Local authorities tend to be more directly accountable to their neighbors, which makes grand corruption harder to hide and harder for a single faction to seize everything. Decentralization reduces systemic risk and offers residents a clearer incentive to protect stability and pursue economic growth. It also creates room for pragmatic cooperation with regional partners.
There are real-world efforts to test a different path. In Hebron, local leaders are exploring ways to sidestep the failing central apparatus, pursue autonomy, and build ties with regional economic partners. Initiatives like that show how empowering local figures who want stability and prosperity can pull communities away from the cycle of grievance and violence.
Palestinian politics has often eliminated moderates, leaving a familiar binary: corrupt strongmen on one side and violent theocrats on the other. That pattern persists because national-level structures reward patronage and punish local independence. Protecting and empowering local moderation is a practical countermeasure that has been underused for decades.

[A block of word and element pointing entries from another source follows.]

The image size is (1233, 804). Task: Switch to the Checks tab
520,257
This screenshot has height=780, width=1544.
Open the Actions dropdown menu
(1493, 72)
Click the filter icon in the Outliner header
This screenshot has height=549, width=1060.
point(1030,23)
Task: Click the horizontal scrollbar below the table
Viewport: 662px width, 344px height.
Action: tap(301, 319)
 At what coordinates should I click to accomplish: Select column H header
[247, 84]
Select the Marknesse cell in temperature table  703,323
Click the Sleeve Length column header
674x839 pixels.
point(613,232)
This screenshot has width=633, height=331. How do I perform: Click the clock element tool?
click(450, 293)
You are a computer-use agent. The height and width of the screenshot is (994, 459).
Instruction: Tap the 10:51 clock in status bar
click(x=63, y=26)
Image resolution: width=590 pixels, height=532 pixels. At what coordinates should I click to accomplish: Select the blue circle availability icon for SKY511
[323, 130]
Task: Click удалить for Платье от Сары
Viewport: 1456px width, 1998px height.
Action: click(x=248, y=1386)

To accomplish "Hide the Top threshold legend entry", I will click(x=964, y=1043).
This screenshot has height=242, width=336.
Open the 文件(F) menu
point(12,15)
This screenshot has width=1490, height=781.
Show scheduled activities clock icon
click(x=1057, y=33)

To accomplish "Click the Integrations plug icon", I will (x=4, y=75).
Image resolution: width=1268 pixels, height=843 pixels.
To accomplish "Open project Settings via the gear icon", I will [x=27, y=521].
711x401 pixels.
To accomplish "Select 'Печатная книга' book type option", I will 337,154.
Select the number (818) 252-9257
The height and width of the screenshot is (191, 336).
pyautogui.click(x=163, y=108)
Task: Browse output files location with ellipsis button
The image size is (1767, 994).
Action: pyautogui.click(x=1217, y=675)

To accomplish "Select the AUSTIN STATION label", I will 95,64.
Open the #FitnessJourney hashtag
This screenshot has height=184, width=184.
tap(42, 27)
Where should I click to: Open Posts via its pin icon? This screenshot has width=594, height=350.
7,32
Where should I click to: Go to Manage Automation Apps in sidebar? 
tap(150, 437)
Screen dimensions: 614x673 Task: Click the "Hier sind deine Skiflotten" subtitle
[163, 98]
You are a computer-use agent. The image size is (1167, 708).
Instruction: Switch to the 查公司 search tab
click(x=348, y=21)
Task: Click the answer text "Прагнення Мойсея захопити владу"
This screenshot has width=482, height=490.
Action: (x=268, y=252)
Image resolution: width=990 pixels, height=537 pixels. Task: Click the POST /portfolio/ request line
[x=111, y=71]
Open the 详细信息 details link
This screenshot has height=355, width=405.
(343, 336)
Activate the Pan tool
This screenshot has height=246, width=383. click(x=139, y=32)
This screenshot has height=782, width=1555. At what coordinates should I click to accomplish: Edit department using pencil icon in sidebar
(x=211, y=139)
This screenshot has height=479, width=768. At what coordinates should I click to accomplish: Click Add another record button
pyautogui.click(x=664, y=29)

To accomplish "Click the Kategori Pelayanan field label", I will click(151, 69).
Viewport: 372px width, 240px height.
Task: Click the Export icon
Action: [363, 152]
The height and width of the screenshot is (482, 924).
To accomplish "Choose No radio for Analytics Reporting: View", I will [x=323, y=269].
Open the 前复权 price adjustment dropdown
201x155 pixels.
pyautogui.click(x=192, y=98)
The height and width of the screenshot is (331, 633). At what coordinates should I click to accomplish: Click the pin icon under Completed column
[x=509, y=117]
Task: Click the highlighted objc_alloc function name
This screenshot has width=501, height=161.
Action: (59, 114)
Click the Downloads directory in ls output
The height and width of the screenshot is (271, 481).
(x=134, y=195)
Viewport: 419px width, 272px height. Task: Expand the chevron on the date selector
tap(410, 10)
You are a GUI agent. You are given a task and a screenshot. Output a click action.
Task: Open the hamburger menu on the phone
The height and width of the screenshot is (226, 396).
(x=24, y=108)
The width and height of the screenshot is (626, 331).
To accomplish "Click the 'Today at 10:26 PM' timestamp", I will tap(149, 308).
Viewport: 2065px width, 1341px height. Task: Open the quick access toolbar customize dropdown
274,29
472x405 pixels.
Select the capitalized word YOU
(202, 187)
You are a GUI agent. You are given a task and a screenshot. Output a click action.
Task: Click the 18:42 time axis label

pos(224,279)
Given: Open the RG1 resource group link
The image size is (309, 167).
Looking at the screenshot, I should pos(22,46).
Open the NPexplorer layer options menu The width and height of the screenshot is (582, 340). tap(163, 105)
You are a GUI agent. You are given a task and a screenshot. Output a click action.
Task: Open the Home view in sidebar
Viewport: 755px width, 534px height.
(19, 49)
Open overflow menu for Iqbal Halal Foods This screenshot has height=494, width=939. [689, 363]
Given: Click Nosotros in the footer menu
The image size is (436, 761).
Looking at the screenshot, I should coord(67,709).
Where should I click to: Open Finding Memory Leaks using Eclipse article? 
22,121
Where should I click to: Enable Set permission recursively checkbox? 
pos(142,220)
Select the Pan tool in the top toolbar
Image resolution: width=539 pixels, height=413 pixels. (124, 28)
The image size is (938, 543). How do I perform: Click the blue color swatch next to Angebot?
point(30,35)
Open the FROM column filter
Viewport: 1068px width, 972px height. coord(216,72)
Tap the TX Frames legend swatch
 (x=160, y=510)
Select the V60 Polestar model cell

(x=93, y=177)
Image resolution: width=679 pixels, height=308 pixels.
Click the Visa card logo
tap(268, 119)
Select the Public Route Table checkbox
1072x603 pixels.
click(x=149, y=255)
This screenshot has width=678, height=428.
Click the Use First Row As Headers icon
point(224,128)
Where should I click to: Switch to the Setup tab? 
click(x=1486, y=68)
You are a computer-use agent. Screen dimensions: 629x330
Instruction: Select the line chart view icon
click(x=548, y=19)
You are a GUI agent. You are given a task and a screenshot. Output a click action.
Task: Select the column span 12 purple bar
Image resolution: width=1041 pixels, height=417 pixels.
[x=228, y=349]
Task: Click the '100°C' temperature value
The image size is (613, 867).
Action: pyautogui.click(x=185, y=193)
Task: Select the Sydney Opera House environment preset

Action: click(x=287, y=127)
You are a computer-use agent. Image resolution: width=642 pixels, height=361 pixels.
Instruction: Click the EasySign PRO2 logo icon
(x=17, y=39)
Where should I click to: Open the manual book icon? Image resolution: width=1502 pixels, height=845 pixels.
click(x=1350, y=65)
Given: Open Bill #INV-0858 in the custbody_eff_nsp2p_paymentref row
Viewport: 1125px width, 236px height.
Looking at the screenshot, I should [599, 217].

Second, the school system must be reformed to remove systematic incitement and replace it with civics and practical skills. Independent reviews have flagged curricula that celebrate violent “resistance,” erase Israel from maps, and inject hostility into subjects beyond history. When hostility is baked into education, the next generation inherits the conflict rather than tools to escape it.
Under a decentralized framework, local governments that reject militancy could qualify for international aid and regional partnerships while those that choose radicalism would isolate themselves. That conditionality creates a real incentive structure for reform and makes educational change enforceable where it matters. Economic integration and local autonomy, not abstract promises of statehood, will drive everyday improvement.
Former U.S. ambassador David Friedman has stressed that human flourishing in Judea and Samaria depends more on practical autonomy and economic ties than on symbolic statehood. Shift the power to those who deliver results, and you change the incentives for everyone involved. If the goal is durable stability and a better life for ordinary people, policy must match that reality.
If you are losing on the field, you change the playbook and the roster. The same principle applies here: preserve what works locally, remove what rots from the top, and give communities a real stake in their future. That is the political strategy needed to prevent worst-case outcomes and to give Palestinians a chance at a different path.